Signers who have found fame
Thamsanqa Jantjie
Caused outrage when he stood alongside global leaders making “childish hand gestures” in a bizarre attempt to sign their tributes to the former president at the Nelson Mandela memorial service at Johannesburg’s Soccer City in 2014.
Lydia Callis
New York magazine called her “Hurricane Sandy’s breakout star” in 2012. As the sign language interpreter for then New York mayor Michael Bloomberg, she stole the spotlight.
Marshall Greene
It was an urgent evacuation order in Florida in 2017 as Hurricane Irma loomed, but the sign language interpreter tasked with alerting deaf viewers was actually delivering nonsense — words like “pizza“and “monsters” and phrases like “help you at that time to use bear hug”.
Sam Harris
Another sign language interpreter during the Hurricane Irma crisis, he became a viral star for his vivid expressions as he translated Florida governor Rick Scott’s warnings.

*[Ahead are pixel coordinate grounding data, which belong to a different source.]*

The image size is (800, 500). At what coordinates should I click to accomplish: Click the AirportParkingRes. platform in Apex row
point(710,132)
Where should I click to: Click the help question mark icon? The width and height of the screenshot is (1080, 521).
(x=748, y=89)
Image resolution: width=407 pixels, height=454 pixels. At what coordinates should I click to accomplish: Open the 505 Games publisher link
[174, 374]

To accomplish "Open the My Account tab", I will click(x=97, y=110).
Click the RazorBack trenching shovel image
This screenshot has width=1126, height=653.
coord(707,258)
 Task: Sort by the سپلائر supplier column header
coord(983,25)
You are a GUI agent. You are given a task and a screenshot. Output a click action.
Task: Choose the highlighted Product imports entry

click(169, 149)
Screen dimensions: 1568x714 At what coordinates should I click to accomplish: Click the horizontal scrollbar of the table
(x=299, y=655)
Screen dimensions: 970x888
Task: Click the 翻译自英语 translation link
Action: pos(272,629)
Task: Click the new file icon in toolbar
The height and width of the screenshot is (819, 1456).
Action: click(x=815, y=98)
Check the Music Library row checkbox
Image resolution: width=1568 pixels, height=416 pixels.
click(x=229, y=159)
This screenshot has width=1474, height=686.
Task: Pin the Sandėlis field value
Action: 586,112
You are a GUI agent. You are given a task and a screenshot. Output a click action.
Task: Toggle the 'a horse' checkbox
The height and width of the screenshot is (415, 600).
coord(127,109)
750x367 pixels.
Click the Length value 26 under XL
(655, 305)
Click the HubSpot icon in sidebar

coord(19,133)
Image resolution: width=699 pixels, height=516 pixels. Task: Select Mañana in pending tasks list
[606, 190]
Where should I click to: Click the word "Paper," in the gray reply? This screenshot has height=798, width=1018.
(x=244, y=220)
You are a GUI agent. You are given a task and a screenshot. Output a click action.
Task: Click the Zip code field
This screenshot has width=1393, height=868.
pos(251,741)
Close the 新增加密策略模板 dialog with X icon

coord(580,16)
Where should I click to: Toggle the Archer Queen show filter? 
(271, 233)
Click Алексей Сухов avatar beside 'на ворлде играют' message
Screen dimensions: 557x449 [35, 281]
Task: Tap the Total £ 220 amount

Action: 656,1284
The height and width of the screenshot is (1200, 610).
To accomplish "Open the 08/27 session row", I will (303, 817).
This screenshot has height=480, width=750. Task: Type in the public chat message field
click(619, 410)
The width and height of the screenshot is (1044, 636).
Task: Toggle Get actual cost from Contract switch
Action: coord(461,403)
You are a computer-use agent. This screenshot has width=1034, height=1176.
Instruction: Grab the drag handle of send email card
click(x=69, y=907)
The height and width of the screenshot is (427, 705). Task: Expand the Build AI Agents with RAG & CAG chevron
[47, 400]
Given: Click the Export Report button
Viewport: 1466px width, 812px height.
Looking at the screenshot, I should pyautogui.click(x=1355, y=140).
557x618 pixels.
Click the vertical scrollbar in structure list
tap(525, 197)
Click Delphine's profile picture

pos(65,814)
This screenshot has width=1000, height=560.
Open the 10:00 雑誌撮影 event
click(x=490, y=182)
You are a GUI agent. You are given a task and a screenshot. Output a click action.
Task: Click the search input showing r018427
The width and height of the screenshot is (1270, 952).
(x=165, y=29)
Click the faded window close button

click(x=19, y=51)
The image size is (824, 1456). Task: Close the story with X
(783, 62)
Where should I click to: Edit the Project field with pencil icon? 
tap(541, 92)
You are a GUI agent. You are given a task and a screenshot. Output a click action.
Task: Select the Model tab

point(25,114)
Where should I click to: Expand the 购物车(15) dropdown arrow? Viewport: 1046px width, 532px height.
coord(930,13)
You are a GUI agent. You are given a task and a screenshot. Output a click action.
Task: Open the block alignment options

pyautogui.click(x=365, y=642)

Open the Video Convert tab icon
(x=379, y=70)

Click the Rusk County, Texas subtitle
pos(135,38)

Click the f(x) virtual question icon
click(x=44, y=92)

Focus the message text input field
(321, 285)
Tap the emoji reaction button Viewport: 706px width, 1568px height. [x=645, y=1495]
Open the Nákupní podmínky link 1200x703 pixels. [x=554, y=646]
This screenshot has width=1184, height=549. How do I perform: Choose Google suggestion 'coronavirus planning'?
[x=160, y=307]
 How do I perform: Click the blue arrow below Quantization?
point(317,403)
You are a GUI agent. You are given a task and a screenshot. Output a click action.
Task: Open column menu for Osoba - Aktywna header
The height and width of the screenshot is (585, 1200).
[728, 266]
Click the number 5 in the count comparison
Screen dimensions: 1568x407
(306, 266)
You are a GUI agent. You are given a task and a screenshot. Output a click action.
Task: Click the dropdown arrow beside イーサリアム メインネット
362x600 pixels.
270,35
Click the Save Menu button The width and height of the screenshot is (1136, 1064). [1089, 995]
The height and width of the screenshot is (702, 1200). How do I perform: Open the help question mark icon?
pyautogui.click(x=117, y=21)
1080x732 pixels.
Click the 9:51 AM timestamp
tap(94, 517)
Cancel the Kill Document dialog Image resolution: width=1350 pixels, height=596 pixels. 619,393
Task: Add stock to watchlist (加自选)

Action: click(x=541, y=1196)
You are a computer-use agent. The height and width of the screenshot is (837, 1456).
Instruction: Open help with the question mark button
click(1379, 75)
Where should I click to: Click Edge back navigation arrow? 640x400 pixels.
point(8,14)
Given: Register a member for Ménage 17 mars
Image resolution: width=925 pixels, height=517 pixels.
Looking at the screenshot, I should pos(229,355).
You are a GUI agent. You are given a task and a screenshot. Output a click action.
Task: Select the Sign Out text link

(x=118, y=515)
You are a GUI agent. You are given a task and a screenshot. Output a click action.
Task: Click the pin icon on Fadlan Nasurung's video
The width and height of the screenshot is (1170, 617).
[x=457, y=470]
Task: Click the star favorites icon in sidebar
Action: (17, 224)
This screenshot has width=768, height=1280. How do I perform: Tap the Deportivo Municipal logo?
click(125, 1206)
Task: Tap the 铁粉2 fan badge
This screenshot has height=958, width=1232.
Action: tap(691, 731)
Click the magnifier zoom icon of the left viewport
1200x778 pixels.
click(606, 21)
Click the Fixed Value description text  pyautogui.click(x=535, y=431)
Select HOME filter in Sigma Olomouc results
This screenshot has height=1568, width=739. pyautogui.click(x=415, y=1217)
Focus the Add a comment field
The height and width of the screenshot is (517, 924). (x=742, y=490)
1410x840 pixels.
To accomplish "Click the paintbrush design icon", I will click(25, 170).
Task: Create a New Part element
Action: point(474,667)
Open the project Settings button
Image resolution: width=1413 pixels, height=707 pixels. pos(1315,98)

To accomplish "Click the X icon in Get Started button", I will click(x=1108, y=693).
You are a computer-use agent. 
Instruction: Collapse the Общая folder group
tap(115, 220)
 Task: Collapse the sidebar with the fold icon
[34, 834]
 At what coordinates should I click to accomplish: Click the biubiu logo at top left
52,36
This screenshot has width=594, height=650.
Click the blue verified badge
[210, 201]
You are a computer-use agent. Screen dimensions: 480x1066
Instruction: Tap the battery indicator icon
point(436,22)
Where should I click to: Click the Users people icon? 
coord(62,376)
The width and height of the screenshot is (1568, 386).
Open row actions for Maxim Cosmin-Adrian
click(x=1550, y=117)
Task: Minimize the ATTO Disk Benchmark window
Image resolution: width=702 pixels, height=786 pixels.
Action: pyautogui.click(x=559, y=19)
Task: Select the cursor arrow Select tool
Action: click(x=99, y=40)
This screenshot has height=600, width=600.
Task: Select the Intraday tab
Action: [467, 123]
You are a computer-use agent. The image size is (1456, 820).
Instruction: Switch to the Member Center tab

He was invited onto the Jimmy Kimmel Show where he signed the talk-show host’s monologue to big laughs.
Virginia Moore
Kentucky governor Andy Beshear’s sign language interpreter earned praise during daily Covid-19 briefings. HBO’s “Last Week Tonight” host John Oliver gave her a shoutout for her reaction to the news Beshear shared that someone got sick after attending a “coronavirus party”. “What the f*** is wrong with you people?” is how Oliver described her expression after she signed “coronavirus party“.
Marlee Matlin’s interpreter Jack Jason The child of deaf parents, he started interpreting for deaf actress Matlin after she starred in the film Children of a
Lesser God. He interpreted for Matlin when she won the Academy Award for that film in 1986.